Stored data
┌────────

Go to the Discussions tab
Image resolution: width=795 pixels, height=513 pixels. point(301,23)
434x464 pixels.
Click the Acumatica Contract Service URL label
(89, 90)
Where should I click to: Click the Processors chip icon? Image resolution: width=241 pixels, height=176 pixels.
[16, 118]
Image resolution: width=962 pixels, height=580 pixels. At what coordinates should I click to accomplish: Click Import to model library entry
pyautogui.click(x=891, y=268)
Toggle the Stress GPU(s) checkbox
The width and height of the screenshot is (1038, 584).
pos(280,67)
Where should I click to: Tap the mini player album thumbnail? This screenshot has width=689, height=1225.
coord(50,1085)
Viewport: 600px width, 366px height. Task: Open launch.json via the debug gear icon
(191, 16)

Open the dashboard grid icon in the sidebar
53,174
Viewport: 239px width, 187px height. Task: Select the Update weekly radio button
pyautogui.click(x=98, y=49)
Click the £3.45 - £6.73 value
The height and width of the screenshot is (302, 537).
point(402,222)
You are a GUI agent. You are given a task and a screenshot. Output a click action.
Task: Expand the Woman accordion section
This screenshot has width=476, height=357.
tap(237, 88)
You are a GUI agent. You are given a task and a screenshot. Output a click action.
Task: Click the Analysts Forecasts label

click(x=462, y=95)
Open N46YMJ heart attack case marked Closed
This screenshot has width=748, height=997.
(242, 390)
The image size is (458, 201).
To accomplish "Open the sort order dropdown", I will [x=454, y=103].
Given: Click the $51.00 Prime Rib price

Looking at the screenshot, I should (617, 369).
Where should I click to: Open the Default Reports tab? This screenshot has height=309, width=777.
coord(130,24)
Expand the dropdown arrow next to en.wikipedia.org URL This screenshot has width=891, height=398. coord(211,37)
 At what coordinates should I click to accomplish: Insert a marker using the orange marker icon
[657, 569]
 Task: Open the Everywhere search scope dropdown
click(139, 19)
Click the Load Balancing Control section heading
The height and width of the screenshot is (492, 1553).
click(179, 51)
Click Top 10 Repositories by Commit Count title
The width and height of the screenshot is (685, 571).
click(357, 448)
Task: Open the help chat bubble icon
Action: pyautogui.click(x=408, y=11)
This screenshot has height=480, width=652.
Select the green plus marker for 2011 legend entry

└────────

#### WHAT YOU WILL DO:
Could you set down each entry above word for word?

#### WRITTEN ANSWER:
Go to the Discussions tab
Image resolution: width=795 pixels, height=513 pixels. point(301,23)
434x464 pixels.
Click the Acumatica Contract Service URL label
(89, 90)
Where should I click to: Click the Processors chip icon? Image resolution: width=241 pixels, height=176 pixels.
[16, 118]
Image resolution: width=962 pixels, height=580 pixels. At what coordinates should I click to accomplish: Click Import to model library entry
pyautogui.click(x=891, y=268)
Toggle the Stress GPU(s) checkbox
The width and height of the screenshot is (1038, 584).
pos(280,67)
Where should I click to: Tap the mini player album thumbnail? This screenshot has width=689, height=1225.
coord(50,1085)
Viewport: 600px width, 366px height. Task: Open launch.json via the debug gear icon
(191, 16)

Open the dashboard grid icon in the sidebar
53,174
Viewport: 239px width, 187px height. Task: Select the Update weekly radio button
pyautogui.click(x=98, y=49)
Click the £3.45 - £6.73 value
The height and width of the screenshot is (302, 537).
point(402,222)
You are a GUI agent. You are given a task and a screenshot. Output a click action.
Task: Expand the Woman accordion section
This screenshot has width=476, height=357.
tap(237, 88)
You are a GUI agent. You are given a task and a screenshot. Output a click action.
Task: Click the Analysts Forecasts label

click(x=462, y=95)
Open N46YMJ heart attack case marked Closed
This screenshot has width=748, height=997.
(242, 390)
The image size is (458, 201).
To accomplish "Open the sort order dropdown", I will [x=454, y=103].
Given: Click the $51.00 Prime Rib price

Looking at the screenshot, I should (617, 369).
Where should I click to: Open the Default Reports tab? This screenshot has height=309, width=777.
coord(130,24)
Expand the dropdown arrow next to en.wikipedia.org URL This screenshot has width=891, height=398. coord(211,37)
 At what coordinates should I click to accomplish: Insert a marker using the orange marker icon
[657, 569]
 Task: Open the Everywhere search scope dropdown
click(139, 19)
Click the Load Balancing Control section heading
The height and width of the screenshot is (492, 1553).
click(179, 51)
Click Top 10 Repositories by Commit Count title
The width and height of the screenshot is (685, 571).
click(357, 448)
Task: Open the help chat bubble icon
Action: pyautogui.click(x=408, y=11)
This screenshot has height=480, width=652.
Select the green plus marker for 2011 legend entry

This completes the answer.